ACTIVITY: Exactly as they appear, print the line with "You are a computer-use agent." and each line after it through the end of the entries below; leave out pictures.

==== SUPPLIED ENTRIES

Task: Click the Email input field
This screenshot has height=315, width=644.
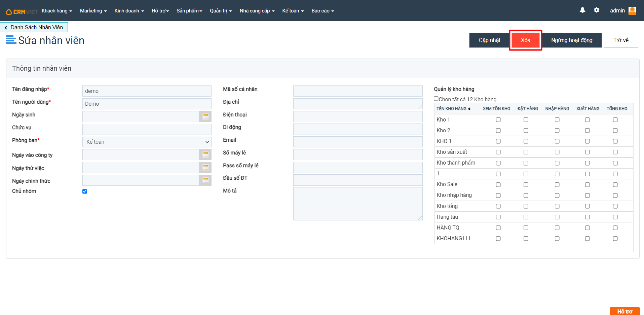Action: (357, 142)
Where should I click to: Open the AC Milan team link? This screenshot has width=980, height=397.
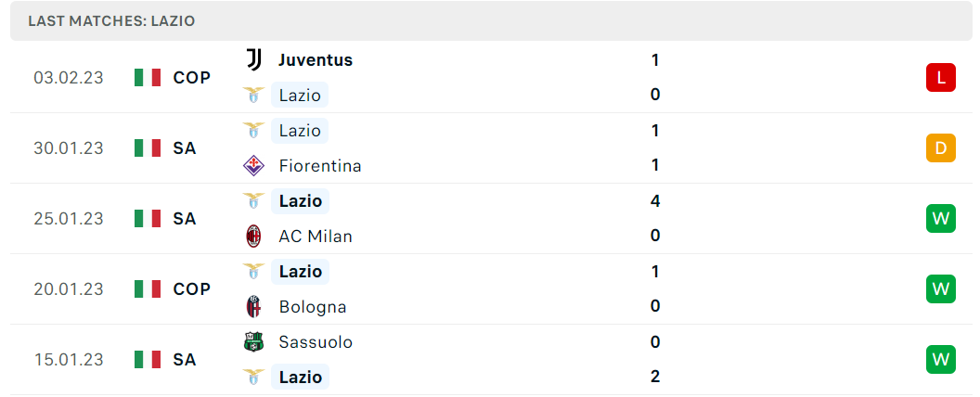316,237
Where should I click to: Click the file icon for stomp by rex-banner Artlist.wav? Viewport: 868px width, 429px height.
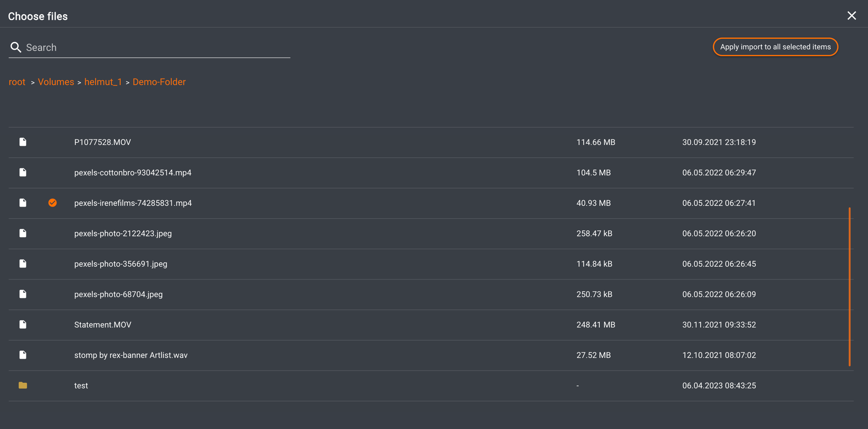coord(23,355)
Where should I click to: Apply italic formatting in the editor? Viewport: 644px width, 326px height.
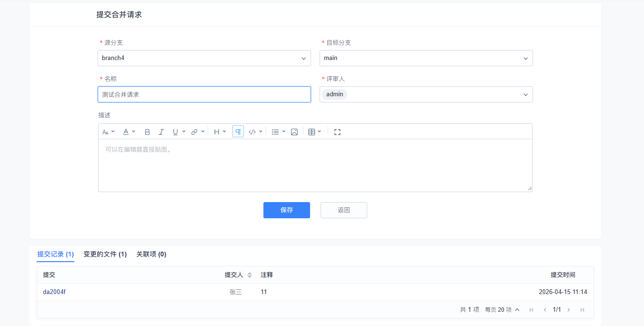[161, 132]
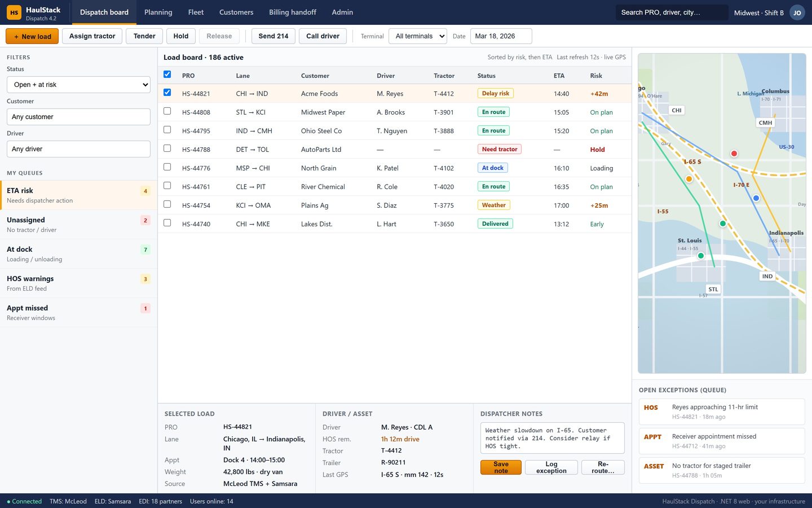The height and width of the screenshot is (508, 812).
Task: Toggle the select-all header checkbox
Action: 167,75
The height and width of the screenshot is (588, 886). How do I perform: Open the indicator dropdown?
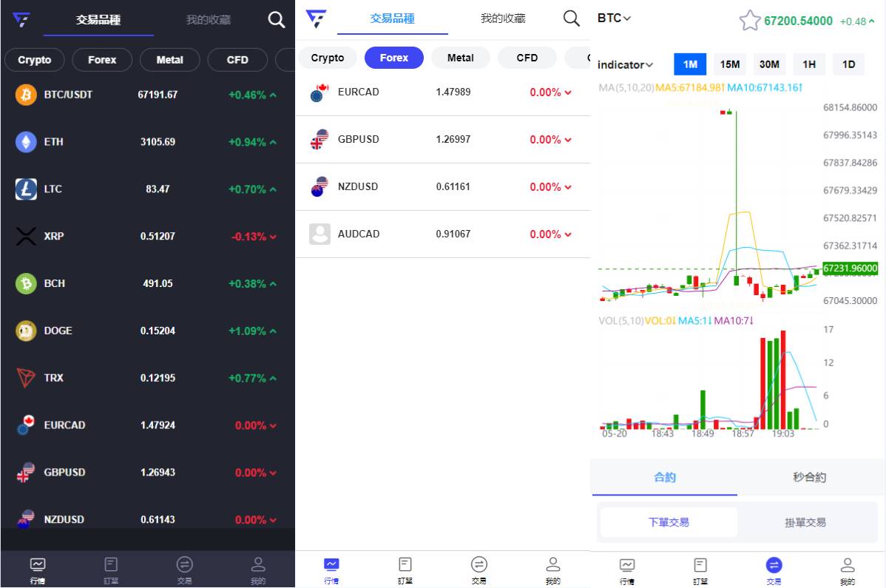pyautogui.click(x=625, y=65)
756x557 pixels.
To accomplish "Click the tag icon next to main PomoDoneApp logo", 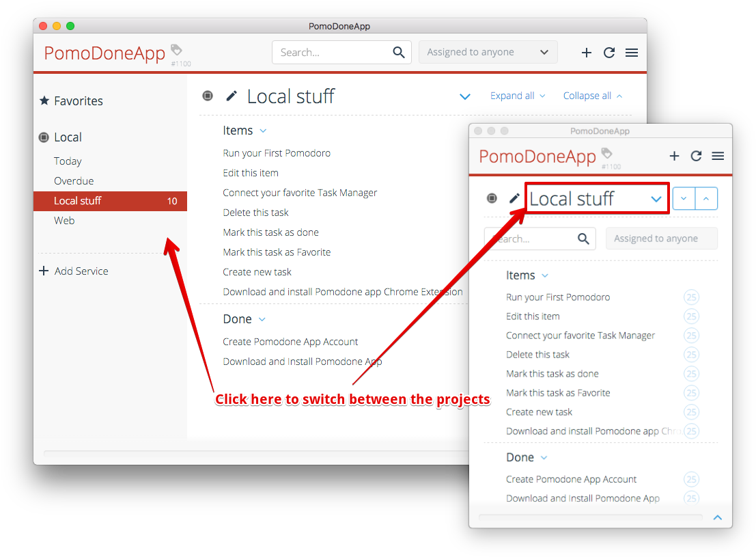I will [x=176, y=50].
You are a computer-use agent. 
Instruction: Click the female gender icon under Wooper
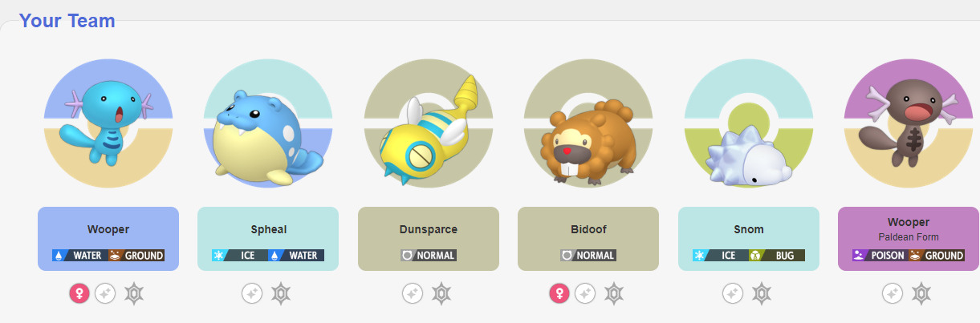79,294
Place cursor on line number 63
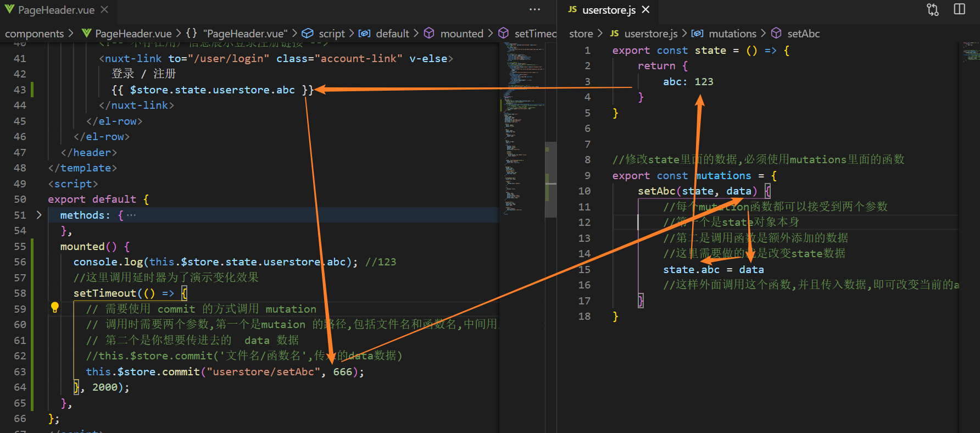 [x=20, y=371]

========

ANSWER SPACE:
You are a computer-use agent. 
Instruction: Click the female gender icon under Wooper
79,294
Place cursor on line number 63
 [x=20, y=371]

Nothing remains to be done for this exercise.